Stressed? It could be your diet.

A study suggests that people feel more stressed when they track what they eat, even if they’re not cutting calories.

And even if you’re not noticeably tense, the study found that people who cut calories have higher levels of a stress hormone – so your body could be feeling the effects, one of which, unfortunately, is to store more fat around the midsection.

“This is the first time we can say, ‘Yes, dieting is stressful in a biologically meaningful way,’” says A. Janet Tomiyama, PhD, lead author of the study and a Robert Wood Johnson Foundation Health & Society Scholar at the University of California, San Francisco.

Researchers in California and Minnesota set out to see what happened to dieters’ stress levels when they employed two common weight loss strategies – cutting calories and counting calories.

To do that, psychologists recruited 121 women who wanted to go on a diet and randomly assigned them to follow one of four regimens: One group was asked to track the number of calories they normally ate; a second group was asked to track their calories and restrict them to just 1,200 a day; a third group got pre-packaged meals that totaled 1,200 calories a day, but were told they didn’t have to count calories; and a fourth group of controls didn’t do anything differently. Regular tests monitored how much stress each group felt and how much of a stress hormone, cortisol, they made.

After three weeks, people in the groups that held their calories to 1,200 a day, lost an average of about 2 pounds each. Those in the groups that didn’t cut calories gained an average of nearly 3 pounds each.

The groups that counted calories reported feeling more stressed, even if they weren’t restricting what they ate.

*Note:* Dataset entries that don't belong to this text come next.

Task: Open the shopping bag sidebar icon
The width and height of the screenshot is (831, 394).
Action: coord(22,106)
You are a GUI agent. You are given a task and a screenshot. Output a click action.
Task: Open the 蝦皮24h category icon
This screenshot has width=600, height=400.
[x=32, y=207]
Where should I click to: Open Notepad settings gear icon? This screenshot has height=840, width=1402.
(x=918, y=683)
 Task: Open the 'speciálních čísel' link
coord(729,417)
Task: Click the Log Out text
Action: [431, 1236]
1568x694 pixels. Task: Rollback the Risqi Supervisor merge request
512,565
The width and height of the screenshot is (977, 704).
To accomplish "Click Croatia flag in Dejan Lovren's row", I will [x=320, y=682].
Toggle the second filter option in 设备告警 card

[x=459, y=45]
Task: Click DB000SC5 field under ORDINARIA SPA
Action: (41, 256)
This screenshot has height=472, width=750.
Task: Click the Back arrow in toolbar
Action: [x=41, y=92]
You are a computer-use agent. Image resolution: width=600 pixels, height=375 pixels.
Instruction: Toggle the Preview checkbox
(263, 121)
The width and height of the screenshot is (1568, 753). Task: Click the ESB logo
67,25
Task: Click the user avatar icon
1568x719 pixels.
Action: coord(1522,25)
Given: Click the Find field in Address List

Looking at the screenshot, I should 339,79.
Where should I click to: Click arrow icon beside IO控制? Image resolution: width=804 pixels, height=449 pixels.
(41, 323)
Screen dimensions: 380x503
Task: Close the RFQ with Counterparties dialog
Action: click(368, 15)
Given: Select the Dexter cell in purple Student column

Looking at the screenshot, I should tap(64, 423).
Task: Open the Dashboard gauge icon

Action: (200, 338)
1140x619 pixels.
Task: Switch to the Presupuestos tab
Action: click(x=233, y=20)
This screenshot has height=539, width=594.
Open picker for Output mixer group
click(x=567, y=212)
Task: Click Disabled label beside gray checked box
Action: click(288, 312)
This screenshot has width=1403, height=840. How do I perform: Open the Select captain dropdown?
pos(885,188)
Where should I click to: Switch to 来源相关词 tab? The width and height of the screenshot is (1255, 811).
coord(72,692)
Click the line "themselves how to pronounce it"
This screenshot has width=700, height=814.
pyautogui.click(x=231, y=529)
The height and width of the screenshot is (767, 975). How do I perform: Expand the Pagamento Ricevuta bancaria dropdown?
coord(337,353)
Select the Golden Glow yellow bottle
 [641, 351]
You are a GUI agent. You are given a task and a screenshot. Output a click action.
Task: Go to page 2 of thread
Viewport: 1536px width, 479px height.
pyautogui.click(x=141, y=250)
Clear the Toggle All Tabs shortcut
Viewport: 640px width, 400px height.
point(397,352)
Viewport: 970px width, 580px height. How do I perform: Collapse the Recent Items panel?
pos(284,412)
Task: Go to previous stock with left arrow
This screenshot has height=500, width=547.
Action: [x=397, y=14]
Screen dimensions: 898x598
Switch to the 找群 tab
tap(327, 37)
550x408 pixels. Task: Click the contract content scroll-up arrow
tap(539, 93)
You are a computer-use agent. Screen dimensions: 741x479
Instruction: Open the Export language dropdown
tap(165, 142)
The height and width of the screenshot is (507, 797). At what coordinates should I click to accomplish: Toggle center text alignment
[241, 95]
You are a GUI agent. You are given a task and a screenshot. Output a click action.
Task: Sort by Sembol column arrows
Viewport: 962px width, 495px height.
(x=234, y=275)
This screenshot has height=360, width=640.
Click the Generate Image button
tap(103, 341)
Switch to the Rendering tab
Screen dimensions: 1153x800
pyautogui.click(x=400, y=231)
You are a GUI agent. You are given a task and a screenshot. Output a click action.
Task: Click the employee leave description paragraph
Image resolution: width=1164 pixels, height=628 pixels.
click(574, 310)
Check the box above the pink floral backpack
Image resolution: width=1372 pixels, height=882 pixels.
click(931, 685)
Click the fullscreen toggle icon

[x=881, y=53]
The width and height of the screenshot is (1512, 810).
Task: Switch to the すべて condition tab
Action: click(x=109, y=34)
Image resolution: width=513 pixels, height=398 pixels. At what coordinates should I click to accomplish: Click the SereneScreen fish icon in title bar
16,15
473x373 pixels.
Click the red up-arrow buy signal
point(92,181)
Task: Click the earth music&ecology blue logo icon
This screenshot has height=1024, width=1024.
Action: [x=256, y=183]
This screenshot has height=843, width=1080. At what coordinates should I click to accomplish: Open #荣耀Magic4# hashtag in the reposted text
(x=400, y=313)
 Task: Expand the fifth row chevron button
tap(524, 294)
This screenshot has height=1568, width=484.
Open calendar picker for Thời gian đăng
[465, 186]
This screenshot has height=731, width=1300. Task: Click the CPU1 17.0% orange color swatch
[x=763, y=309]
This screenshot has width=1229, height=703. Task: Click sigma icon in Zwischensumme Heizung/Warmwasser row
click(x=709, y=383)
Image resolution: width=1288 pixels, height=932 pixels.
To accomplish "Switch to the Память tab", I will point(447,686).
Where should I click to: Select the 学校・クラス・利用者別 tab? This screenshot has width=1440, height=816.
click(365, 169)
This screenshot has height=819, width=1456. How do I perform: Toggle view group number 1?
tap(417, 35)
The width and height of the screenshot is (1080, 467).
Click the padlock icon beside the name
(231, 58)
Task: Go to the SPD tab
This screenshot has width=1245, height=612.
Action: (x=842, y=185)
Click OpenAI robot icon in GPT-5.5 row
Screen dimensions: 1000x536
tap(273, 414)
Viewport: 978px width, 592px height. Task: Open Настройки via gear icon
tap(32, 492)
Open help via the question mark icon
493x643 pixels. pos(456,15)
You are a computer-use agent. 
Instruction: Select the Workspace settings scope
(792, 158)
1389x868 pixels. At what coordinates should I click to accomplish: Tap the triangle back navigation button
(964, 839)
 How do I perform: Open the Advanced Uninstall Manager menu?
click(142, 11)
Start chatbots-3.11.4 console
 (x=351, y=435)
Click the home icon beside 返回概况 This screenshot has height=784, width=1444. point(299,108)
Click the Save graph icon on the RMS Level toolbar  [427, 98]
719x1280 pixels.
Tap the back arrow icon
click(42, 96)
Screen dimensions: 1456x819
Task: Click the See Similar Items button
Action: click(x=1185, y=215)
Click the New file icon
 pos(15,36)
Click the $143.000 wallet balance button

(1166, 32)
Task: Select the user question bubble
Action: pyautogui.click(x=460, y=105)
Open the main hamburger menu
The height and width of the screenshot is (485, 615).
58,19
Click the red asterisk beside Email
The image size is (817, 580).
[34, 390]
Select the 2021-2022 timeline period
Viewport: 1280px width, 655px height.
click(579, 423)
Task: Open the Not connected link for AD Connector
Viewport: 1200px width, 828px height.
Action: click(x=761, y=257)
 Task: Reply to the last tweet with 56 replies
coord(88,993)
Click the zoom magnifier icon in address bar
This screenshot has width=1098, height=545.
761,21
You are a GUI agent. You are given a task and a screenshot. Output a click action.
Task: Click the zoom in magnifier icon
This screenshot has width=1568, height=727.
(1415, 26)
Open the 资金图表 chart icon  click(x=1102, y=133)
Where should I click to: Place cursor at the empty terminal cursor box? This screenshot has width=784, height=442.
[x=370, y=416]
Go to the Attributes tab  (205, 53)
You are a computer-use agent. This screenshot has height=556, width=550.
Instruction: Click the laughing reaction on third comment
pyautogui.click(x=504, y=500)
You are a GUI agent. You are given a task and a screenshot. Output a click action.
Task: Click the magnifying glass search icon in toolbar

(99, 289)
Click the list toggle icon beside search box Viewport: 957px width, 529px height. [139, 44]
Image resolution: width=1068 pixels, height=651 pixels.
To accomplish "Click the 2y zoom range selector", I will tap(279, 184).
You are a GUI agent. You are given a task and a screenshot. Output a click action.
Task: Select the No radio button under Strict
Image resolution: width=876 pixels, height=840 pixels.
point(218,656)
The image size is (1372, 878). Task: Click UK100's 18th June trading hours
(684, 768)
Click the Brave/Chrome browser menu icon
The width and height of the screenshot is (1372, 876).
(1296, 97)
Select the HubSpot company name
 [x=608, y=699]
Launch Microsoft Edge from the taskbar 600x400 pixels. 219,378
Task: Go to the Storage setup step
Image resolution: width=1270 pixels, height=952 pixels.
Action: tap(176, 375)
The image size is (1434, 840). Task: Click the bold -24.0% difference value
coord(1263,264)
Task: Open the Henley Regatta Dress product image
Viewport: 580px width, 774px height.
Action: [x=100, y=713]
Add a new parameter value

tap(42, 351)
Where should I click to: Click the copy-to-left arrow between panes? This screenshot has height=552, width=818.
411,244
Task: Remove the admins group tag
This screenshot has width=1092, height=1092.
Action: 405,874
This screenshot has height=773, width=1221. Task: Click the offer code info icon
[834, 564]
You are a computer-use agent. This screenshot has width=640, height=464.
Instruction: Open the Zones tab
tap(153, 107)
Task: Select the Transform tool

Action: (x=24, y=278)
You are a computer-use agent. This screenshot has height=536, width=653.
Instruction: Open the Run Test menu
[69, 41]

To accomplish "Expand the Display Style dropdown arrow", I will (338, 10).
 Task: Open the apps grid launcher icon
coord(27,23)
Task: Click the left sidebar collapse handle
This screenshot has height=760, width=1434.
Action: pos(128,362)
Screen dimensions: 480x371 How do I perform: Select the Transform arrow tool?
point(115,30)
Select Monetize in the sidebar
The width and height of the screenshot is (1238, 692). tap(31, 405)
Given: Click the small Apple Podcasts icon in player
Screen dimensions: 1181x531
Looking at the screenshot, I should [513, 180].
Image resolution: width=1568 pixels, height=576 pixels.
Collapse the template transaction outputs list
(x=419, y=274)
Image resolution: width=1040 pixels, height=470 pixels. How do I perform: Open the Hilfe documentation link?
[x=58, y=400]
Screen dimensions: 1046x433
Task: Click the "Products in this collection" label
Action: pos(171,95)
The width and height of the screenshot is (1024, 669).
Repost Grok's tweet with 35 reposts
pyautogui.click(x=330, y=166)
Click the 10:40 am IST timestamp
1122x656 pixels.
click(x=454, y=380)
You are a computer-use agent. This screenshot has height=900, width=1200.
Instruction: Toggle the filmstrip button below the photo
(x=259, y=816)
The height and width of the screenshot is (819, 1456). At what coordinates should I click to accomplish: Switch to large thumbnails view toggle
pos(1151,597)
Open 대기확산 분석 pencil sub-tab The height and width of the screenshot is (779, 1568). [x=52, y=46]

The group that got the pre-packaged meals, however, didn’t report feeling any more stressed, but their hormones told a different story. Dieters in this group saw an average increase in their cortisol levels of about 15 percent.

Researchers also accounted for the affects exercise, stressful events, general health, pain, and alcohol and caffeine consumption had on cortisol levels. However, cortisol levels remained high for those counting calories, despite these external factors.

Cortisol has the attention of obesity researchers because one of its many functions is that it tells the body to store fat around the belly.

“What we’re saying is you might not even realize it, but that diet is changing all sorts of things like, in this study, your stress hormone levels,” Tomiyama says.

The study was published online in Psychosomatic Medicine.

Tomiyama and her team say their findings have far reaching implications since chronic stress not only promotes weight gain, but has also been linked to cancer, diabetes, heart disease and many other health problems.